» Work instruction: Please reproduce every entry, keeping each one exact.

Segment Start: Extracted material

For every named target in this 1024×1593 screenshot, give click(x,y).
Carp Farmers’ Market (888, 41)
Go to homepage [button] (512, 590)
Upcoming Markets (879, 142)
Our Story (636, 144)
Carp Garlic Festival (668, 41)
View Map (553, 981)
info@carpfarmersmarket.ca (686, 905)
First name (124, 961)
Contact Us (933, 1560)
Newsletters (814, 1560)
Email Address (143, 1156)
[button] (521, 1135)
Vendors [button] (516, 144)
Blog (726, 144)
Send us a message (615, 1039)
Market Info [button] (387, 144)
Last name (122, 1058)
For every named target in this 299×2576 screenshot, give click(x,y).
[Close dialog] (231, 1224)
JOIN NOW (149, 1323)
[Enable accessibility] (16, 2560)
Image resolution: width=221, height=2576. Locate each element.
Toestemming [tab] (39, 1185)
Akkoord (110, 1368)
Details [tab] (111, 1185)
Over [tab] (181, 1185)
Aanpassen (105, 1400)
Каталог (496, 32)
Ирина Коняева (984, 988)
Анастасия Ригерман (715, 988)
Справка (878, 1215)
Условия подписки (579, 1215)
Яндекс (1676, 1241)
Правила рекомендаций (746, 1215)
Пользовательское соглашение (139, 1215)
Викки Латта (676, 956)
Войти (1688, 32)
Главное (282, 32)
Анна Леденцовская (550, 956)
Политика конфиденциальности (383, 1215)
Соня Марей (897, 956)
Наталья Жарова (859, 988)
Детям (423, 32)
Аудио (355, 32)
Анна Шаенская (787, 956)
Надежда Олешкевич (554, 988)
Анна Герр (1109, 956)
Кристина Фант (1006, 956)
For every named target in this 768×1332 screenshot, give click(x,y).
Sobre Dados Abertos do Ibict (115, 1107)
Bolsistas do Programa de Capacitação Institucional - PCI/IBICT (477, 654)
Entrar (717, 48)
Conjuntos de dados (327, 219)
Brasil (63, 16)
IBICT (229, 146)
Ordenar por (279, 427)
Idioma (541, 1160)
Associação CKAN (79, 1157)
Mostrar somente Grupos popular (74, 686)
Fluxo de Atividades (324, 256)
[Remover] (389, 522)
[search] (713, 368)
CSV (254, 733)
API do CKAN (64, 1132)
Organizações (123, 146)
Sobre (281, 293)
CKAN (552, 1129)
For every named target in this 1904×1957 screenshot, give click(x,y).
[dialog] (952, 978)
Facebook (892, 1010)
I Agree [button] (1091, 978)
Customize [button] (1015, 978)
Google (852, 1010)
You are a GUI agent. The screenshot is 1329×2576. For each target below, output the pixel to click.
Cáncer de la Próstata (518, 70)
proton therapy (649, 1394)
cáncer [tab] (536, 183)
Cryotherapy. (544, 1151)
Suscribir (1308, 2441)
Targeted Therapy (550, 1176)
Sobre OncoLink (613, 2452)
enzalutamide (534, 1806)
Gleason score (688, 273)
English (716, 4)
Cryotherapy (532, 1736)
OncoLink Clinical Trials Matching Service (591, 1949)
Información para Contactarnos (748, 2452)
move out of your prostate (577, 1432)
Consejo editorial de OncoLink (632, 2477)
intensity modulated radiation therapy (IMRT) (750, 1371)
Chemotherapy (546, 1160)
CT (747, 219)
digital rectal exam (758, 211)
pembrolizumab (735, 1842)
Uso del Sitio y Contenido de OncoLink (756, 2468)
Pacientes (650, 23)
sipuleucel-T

Segment End: Extracted material

» Final answer:
For every named target in this 1024×1593 screenshot, give click(x,y).
Carp Farmers’ Market (888, 41)
Go to homepage [button] (512, 590)
Upcoming Markets (879, 142)
Our Story (636, 144)
Carp Garlic Festival (668, 41)
View Map (553, 981)
info@carpfarmersmarket.ca (686, 905)
First name (124, 961)
Contact Us (933, 1560)
Newsletters (814, 1560)
Email Address (143, 1156)
[button] (521, 1135)
Vendors [button] (516, 144)
Blog (726, 144)
Send us a message (615, 1039)
Market Info [button] (387, 144)
Last name (122, 1058)
For every named target in this 299×2576 screenshot, give click(x,y).
[Close dialog] (231, 1224)
JOIN NOW (149, 1323)
[Enable accessibility] (16, 2560)
Image resolution: width=221, height=2576. Locate each element.
Toestemming [tab] (39, 1185)
Akkoord (110, 1368)
Details [tab] (111, 1185)
Over [tab] (181, 1185)
Aanpassen (105, 1400)
Каталог (496, 32)
Ирина Коняева (984, 988)
Анастасия Ригерман (715, 988)
Справка (878, 1215)
Условия подписки (579, 1215)
Яндекс (1676, 1241)
Правила рекомендаций (746, 1215)
Пользовательское соглашение (139, 1215)
Викки Латта (676, 956)
Войти (1688, 32)
Главное (282, 32)
Анна Леденцовская (550, 956)
Политика конфиденциальности (383, 1215)
Соня Марей (897, 956)
Наталья Жарова (859, 988)
Детям (423, 32)
Аудио (355, 32)
Анна Шаенская (787, 956)
Надежда Олешкевич (554, 988)
Анна Герр (1109, 956)
Кристина Фант (1006, 956)
For every named target in this 768×1332 screenshot, give click(x,y).
Sobre Dados Abertos do Ibict (115, 1107)
Bolsistas do Programa de Capacitação Institucional - PCI/IBICT (477, 654)
Entrar (717, 48)
Conjuntos de dados (327, 219)
Brasil (63, 16)
IBICT (229, 146)
Ordenar por (279, 427)
Idioma (541, 1160)
Associação CKAN (79, 1157)
Mostrar somente Grupos popular (74, 686)
Fluxo de Atividades (324, 256)
[Remover] (389, 522)
[search] (713, 368)
CSV (254, 733)
API do CKAN (64, 1132)
Organizações (123, 146)
Sobre (281, 293)
CKAN (552, 1129)
For every named target in this 1904×1957 screenshot, give click(x,y).
[dialog] (952, 978)
Facebook (892, 1010)
I Agree [button] (1091, 978)
Customize [button] (1015, 978)
Google (852, 1010)
You are a GUI agent. The screenshot is 1329×2576. For each target below, output the pixel to click.
Cáncer de la Próstata (518, 70)
proton therapy (649, 1394)
cáncer [tab] (536, 183)
Cryotherapy. (544, 1151)
Suscribir (1308, 2441)
Targeted Therapy (550, 1176)
Sobre OncoLink (613, 2452)
enzalutamide (534, 1806)
Gleason score (688, 273)
English (716, 4)
Cryotherapy (532, 1736)
OncoLink Clinical Trials Matching Service (591, 1949)
Información para Contactarnos (748, 2452)
move out of your prostate (577, 1432)
Consejo editorial de OncoLink (632, 2477)
intensity modulated radiation therapy (IMRT) (750, 1371)
Chemotherapy (546, 1160)
CT (747, 219)
digital rectal exam (758, 211)
pembrolizumab (735, 1842)
Uso del Sitio y Contenido de OncoLink (756, 2468)
Pacientes (650, 23)
sipuleucel-T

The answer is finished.